柚葉は大学の講義が午後から休講で手が空いていたため、昼食の用意をしてコルティオールにやって来た。
「もー。お兄、狼狽えすぎ! 今日はお昼から学校の設備点検でお休みなんだよ! 部活もできないから、お姉にくっついて来ちゃった!」
「そうだったか……。やれやれ。肝を冷やしたぞ。ん? ミアリスはどうしてぐったりしている?」
柚葉の前で跪いていたメゾルバが口から魂を吐き出している女神の代弁をする。
「我が主。察するに、主が女神を抱きしめている事に起因するのではないかと」
「ああ、そう言えばな。すまん、ミアリス。気付けばこうなっていた」
「くははっ。我が主にも分からぬ事があると見える」
「むーっ。ミアリスさん、ちょっとズルいです。メゾルバさん、これ、皆さんの分のお漬物です! 味見して良いですから、その後に切っておいてください!! 私は兄さんに抱きついて来ますから!!」
メゾルバは大量の漬物を受け取って、ため息をつく。
「やれやれ。くははっ。人間と言うものはなかなかに欲深い。邪神の方がよほどうわぁ、これおいしー!」
それから昼休みに入り、オーガとリザードマンの調理チームが握ったおにぎりと春日家の妹たちが作った漬物で体力を回復。
気力も充填させたところで、午後の作業に移っていく。
今日も春日大農場は平和であった。
◆◇◆◇◆◇◆◇
その頃、とある山脈にある魔王城では。
「べ、ベザルオール様! お気を確かに! それはいくらなんでも危険かと思われますぞ!!」
「あら。
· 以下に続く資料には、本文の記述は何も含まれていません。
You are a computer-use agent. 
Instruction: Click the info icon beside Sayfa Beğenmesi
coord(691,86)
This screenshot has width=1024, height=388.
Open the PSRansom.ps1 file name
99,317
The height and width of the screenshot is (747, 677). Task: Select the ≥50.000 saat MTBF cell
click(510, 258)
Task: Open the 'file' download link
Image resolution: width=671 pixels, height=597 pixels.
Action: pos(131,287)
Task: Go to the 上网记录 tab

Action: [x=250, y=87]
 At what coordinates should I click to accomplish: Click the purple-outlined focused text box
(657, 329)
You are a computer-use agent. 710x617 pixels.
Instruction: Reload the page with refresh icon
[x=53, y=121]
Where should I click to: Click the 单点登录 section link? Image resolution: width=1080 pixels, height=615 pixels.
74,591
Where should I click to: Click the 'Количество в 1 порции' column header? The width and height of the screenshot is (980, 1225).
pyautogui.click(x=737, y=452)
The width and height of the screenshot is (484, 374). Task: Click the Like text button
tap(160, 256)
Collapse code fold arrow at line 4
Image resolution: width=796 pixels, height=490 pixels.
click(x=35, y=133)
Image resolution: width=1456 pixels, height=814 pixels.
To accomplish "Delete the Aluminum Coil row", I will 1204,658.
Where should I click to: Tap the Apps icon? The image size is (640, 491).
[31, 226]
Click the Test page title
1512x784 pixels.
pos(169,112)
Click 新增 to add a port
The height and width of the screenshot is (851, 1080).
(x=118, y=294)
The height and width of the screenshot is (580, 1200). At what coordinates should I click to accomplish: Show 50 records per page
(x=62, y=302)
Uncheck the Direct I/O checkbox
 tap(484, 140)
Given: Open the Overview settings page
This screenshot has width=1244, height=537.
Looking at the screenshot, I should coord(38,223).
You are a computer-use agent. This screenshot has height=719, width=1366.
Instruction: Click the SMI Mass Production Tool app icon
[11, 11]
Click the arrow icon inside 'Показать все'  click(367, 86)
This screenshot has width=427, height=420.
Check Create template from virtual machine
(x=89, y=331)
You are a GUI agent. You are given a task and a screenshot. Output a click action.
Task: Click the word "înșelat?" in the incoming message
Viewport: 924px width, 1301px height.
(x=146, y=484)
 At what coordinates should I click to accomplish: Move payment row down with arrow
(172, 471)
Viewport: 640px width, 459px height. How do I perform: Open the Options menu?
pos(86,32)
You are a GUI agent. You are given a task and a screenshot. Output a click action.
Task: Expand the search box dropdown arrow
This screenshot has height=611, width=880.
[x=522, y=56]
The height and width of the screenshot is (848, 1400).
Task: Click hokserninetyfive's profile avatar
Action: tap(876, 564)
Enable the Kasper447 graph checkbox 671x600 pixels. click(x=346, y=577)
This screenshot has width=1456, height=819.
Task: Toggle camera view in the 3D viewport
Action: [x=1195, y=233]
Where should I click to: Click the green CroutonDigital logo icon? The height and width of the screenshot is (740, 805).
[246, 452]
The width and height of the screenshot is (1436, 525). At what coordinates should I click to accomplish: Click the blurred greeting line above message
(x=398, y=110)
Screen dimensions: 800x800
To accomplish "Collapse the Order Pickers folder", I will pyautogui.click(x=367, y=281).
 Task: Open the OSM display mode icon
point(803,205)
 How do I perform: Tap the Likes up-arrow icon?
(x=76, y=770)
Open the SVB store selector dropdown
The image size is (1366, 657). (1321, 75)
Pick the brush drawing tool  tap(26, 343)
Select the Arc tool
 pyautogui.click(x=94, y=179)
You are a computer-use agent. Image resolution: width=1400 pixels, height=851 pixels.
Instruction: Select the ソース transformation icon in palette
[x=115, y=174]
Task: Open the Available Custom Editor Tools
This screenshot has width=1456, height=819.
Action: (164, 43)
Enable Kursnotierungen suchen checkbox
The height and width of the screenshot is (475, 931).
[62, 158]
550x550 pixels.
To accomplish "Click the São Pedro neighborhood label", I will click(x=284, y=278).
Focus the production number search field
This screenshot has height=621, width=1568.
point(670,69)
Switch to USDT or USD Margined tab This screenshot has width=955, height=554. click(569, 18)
わたくしは悪い手ではないと思いますけれど」
「黙るのだよ、ノワール!! 魔王軍の長い歴史の中でも、このような危険を孕む賭けは記録に残っていないのだがね!!」
「そうは言いますけれど、ガイル? では、あなたはこの状況を打破できる策があるとおっしゃるのかしら?」
狂竜将軍と虚無将軍が舌戦を繰り広げていた。
何やら、魔王様がかつてない大胆な策に打って出る模様。
「くっくっく。時には失敗率が70パーセントを越えていても、敢えてアイコンをタップする勇気が必要とされる……。今こそ、まさにその時である」
アルゴムは思った。
「ベザルオール様の喩えがちょいちょい理解できないのは、私の努力不足なのだろうか」と。